Insert a parsed corpus in TigerSearch

  1. run: ./runTRegistry.sh
  2. click on CorporaDir in the left sidebar
  3. from the toolbar choose: Corpus > Insert Corpus
  4. import parsed corpus and choose "General Penn treebank format filter"
  5. click Start

NOTE: before parsing a corpus we excluded documents which occur in our test sets.

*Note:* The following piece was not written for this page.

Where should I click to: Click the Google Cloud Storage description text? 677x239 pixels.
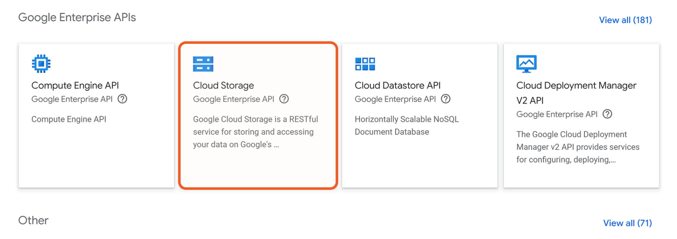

Find matches for a syntactic pattern

  1. run: ./runTSearch.sh
  2. click on the corpus in the left sidebar
  3. write a query in the big white space and click Search
  4. from the toolbar choose: Query > Export Matches to File > Export to file and Submit

Used Queries

(q1) to get the full corpus:

[word=/.*/];

(q2) for the general VP-SBAR-S pattern without any constraints:

#vp & #sbar & #s 
& #vp: [cat="VP"] 
& #sbar: [cat="SBAR"]
& #s: [cat="S"]
& #vp > #sbar
& #sbar > #s;

(q3) for the VP-SBAR-S pattern with wh-adverb (WHADV), wh-noun (WHNP) or wh-propositional (WHPP) subordinate clause (SBAR):

#vp & #sbar & #s & #wh 
& #vp: [cat="VP"] 
& #sbar: [cat="SBAR"]
& #s: [cat="S"]
& #wh: [cat=/WHNP\-[0-9A-Z]/ | cat = "WHNP" | cat="WHADJP" | cat=/WHADJP\-[0-9A-Z]/ | cat="WHADVP" | cat=/WHADVP\-[0-9A-Z]/ | cat="WHPP" | cat=/WHPP\-[0-9A-Z]/]
& #vp > #sbar
& #sbar > #s
& #sbar > #wh;

Examples which will be filtered later:

  • WHNP: That selling of futures contract by elevators [is [what [helps keep downward pressure on crop prices during the harves]_S]_SBAR]_VP.
  • WHADJP: But some analysts [wonder [how [strong the recovery will be]_S]_SBAR]_VP.
  • WHADVP: Predictions for limited dollar losses are based largely on the pound's weak state after Mr. Lawson's resignation and the yen's inability to [strengthen substantially [when [there are dollar retreats]_S]_SBAR]_VP.
  • WHPP: He said, while dialogue is important, enough forums already [exist [in which [different intrests can express themselve]_S]_SBAR]_VP.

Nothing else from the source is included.